### Exercise goal
Beginning with the line below that contains "4. Досвід наших клієнтів (29, 878)" and ending with the line that contains "2.1. Для керівника (управителя) (44, 249)", copy every line exactly. Copy nothing else.

### Records supplied
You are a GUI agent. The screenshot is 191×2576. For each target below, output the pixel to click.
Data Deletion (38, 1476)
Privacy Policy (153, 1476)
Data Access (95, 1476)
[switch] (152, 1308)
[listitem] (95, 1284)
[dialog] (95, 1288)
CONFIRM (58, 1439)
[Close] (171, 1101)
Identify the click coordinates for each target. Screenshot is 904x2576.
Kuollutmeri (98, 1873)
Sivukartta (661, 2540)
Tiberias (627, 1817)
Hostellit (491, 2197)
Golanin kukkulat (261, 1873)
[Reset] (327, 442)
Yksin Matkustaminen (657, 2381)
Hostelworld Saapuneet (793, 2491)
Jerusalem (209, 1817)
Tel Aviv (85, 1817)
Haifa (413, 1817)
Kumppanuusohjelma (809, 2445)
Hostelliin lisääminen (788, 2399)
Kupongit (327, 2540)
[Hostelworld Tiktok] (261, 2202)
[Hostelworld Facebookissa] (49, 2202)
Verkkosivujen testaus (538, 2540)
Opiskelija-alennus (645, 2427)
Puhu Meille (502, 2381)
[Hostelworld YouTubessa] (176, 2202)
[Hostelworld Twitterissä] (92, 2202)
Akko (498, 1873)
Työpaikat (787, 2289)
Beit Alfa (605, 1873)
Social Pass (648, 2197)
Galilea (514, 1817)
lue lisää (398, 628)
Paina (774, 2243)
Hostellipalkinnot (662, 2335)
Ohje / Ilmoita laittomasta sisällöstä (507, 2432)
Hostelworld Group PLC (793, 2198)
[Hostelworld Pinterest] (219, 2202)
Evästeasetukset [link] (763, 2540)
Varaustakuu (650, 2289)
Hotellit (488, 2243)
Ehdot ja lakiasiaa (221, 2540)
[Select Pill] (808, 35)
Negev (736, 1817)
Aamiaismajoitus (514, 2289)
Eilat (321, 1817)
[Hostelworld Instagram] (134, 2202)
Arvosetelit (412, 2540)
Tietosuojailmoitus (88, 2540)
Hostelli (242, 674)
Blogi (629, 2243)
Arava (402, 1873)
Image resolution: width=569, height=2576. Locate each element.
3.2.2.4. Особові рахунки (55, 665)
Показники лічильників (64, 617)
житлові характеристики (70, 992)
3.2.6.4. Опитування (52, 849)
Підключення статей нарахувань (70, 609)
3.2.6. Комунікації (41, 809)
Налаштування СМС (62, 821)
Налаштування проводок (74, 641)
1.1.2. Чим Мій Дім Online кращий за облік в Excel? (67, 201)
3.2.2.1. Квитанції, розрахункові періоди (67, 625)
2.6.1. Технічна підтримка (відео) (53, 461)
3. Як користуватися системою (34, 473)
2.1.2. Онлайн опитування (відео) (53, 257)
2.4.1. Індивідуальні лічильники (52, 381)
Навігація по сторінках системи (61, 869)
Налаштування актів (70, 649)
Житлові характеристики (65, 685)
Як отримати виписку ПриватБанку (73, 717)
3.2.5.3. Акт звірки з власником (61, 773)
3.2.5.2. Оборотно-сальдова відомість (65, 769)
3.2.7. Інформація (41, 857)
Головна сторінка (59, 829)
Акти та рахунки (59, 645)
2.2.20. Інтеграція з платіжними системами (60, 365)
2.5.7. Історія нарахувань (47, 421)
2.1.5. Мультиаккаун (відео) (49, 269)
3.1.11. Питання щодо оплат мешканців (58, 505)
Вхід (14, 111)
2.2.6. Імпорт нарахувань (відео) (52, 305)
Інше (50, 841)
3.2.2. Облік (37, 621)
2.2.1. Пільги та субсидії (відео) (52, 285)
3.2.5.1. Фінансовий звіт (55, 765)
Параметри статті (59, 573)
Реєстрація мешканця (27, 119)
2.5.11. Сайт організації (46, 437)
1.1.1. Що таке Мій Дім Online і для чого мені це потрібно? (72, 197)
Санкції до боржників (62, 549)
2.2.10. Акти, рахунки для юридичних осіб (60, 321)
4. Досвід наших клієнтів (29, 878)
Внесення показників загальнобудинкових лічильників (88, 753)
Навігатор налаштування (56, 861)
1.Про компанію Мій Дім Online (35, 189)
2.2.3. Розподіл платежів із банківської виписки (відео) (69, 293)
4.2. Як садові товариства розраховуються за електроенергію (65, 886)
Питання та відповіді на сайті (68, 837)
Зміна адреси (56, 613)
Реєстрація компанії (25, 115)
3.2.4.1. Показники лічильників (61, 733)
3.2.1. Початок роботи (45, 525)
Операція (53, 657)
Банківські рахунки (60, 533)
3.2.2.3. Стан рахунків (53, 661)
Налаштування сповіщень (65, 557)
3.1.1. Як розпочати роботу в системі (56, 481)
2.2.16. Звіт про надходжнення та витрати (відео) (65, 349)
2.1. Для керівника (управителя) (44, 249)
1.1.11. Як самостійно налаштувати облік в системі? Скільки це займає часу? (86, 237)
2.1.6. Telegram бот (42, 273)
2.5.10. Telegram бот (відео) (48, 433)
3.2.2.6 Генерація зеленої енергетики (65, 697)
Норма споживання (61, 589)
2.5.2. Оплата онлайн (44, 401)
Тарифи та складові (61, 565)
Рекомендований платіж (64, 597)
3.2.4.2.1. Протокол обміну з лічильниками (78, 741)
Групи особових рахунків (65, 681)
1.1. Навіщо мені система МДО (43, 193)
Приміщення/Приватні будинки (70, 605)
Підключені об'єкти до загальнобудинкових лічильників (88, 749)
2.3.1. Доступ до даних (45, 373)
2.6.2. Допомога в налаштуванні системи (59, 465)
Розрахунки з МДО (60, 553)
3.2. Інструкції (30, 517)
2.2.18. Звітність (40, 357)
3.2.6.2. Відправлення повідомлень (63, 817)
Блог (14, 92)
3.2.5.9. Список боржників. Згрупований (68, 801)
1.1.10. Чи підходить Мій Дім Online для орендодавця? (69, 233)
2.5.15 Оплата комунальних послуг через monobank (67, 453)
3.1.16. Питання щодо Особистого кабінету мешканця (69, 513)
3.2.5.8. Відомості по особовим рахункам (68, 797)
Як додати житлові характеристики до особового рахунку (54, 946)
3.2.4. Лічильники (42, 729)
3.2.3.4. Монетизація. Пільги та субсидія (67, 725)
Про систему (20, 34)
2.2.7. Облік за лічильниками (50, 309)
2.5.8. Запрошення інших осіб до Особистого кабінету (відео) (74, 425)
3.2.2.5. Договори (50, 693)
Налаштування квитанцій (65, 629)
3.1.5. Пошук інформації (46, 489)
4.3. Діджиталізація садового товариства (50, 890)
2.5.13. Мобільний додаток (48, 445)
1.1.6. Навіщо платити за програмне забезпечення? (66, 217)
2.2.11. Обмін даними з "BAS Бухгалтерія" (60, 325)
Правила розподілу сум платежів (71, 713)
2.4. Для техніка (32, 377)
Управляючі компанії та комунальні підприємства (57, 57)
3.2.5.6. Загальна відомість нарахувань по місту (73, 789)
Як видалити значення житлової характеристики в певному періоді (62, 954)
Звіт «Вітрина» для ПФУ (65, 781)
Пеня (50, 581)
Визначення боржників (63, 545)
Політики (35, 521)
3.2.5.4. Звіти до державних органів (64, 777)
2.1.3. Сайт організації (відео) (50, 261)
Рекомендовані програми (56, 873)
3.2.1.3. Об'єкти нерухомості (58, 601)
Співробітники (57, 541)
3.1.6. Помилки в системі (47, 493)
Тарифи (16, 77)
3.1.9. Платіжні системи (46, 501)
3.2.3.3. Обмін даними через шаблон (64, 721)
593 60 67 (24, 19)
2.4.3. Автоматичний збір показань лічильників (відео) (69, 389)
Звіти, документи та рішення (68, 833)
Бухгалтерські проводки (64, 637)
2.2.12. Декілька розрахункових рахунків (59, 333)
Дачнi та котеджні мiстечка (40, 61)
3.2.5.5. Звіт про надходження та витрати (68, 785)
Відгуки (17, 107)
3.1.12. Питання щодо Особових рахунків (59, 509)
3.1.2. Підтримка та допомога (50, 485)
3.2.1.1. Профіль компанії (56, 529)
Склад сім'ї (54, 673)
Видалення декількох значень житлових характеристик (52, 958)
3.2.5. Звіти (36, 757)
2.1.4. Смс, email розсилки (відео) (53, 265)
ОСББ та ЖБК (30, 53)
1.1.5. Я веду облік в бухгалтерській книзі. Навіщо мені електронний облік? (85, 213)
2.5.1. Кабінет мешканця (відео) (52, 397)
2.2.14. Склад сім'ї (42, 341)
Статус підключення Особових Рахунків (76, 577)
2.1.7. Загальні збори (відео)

### Exercise result
4. Досвід наших клієнтів (29, 878)
Внесення показників загальнобудинкових лічильників (88, 753)
Навігатор налаштування (56, 861)
1.Про компанію Мій Дім Online (35, 189)
2.2.3. Розподіл платежів із банківської виписки (відео) (69, 293)
4.2. Як садові товариства розраховуються за електроенергію (65, 886)
Питання та відповіді на сайті (68, 837)
Зміна адреси (56, 613)
Реєстрація компанії (25, 115)
3.2.4.1. Показники лічильників (61, 733)
3.2.1. Початок роботи (45, 525)
Операція (53, 657)
Банківські рахунки (60, 533)
3.2.2.3. Стан рахунків (53, 661)
Налаштування сповіщень (65, 557)
3.1.1. Як розпочати роботу в системі (56, 481)
2.2.16. Звіт про надходжнення та витрати (відео) (65, 349)
2.1. Для керівника (управителя) (44, 249)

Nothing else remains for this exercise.